Альберт встретил как-то на улице школьного дружка из Гюнсбаха, того самого. Карла Бегнера, который был когда-то сильнее его в арифметике на уроках папаши Ильтиса. Карл выглядел как настоящий джентльмен. Он торговал бакалейными товарами, уже был женат и весьма изысканно одет. Друзья были рады встрече и поговорили немножко о том, о сем, о политике, о положении в мире, о соседях и союзниках. Бегнер считал, что давно пора навести порядок — щелкнуть по носу одних и приструнить других, которые распустились. Иначе не будет порядка в стране и международного авторитета, а ради столь высокой цели каждый, конечно, готов на многие жертвы.

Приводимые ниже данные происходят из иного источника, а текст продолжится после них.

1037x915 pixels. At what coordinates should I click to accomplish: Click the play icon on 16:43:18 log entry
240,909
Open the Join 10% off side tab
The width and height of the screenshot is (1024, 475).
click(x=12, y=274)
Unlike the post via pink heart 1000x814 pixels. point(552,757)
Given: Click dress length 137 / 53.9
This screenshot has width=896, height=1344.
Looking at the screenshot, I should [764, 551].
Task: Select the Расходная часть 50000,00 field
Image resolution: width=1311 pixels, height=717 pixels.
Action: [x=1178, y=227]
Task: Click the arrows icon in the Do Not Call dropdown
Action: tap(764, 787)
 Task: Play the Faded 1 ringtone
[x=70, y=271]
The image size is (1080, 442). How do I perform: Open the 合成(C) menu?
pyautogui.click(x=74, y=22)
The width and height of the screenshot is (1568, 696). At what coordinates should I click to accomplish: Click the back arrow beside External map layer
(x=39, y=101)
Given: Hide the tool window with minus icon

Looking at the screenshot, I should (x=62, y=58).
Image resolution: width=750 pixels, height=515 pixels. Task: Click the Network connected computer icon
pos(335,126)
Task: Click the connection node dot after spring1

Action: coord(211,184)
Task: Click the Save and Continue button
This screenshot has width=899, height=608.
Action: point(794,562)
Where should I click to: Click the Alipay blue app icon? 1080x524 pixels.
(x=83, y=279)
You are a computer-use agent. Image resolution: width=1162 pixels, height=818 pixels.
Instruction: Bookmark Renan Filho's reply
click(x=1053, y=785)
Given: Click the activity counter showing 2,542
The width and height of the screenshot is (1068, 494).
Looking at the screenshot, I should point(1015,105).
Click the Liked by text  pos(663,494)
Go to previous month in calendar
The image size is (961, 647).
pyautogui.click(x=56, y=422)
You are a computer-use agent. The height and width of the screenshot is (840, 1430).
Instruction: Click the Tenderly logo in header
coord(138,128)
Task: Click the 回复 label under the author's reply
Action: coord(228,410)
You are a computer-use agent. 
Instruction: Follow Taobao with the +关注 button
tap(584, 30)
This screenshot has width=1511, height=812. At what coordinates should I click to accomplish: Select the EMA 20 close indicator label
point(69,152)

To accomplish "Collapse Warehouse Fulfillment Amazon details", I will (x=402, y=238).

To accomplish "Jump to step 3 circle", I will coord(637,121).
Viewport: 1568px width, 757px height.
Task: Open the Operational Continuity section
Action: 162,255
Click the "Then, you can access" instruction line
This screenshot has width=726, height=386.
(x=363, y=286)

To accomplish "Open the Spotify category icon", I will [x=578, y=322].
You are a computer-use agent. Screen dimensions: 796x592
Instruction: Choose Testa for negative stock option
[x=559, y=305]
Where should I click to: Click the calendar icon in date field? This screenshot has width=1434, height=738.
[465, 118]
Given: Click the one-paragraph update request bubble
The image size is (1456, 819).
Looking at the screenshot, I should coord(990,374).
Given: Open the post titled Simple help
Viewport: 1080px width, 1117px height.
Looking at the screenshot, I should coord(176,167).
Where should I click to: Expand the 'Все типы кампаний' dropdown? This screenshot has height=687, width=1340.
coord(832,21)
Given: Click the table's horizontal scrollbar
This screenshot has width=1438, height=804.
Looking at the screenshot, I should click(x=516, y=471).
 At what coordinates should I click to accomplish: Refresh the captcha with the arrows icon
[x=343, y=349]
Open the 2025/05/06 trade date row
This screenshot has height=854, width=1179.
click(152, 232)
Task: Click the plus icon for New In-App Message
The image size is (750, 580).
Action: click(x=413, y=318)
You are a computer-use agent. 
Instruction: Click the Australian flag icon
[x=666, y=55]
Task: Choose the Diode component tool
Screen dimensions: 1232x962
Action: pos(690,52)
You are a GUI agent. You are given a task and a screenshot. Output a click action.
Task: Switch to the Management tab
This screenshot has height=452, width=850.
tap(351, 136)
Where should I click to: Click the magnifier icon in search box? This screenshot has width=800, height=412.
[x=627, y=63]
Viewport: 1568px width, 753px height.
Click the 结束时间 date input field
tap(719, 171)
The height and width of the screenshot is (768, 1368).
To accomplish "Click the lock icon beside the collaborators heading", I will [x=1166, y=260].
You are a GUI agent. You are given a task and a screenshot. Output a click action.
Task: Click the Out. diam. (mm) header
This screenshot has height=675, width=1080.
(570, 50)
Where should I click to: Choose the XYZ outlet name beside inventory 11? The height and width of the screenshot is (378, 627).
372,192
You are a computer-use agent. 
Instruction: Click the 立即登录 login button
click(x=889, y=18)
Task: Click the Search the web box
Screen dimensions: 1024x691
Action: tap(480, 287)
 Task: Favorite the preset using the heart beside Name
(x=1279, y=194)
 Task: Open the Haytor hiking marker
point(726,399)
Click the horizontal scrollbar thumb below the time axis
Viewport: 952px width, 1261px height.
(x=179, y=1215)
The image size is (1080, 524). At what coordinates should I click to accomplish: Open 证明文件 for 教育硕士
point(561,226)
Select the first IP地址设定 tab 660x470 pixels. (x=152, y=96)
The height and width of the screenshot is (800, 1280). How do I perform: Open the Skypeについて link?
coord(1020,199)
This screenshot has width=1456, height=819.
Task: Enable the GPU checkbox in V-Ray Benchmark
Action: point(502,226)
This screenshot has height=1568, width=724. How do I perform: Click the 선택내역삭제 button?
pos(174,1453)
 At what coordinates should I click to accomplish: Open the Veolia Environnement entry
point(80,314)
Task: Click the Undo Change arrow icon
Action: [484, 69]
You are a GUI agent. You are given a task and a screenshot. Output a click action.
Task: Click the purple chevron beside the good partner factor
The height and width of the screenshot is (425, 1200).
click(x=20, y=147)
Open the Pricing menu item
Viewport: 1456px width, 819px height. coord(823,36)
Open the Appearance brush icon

Потом они простились, потому что Альберту нужно было бежать на репетицию. И уже в церкви святого Вильгельма он с неприятным чувством вспоминал о недавней беседе, пока мощные раскаты баховской кантаты не смыли начисто политические соображения школьного друга. Вернувшись поздно вечером к себе в Коллегиум Вильгельмитанум, Альберт еще уселся в своей комнате за философию и этику. Он всегда прихватывал часть ночи, сокращая сон то до шести, то до пяти, до четырех, а то и до трех часов. Альберт раскрыл Платона, и тут он вспомнил вдруг сегодняшнюю встречу с Карлом. Карл обходился без этики и философии. Философия и этика обходились без Карла. Карл был вполне доволен своим умственным уровнем, он даже рассуждал, а газеты подносили ему облегченную пищу для рассуждений — точнее, для добросовестного повторения. Вот он и говорил сегодня об остроте положения, создавшегося в стране, о необходимости щелкнуть кого-то там по носу, то ли сербов, то ли французов, то ли, наоборот, «австрияков».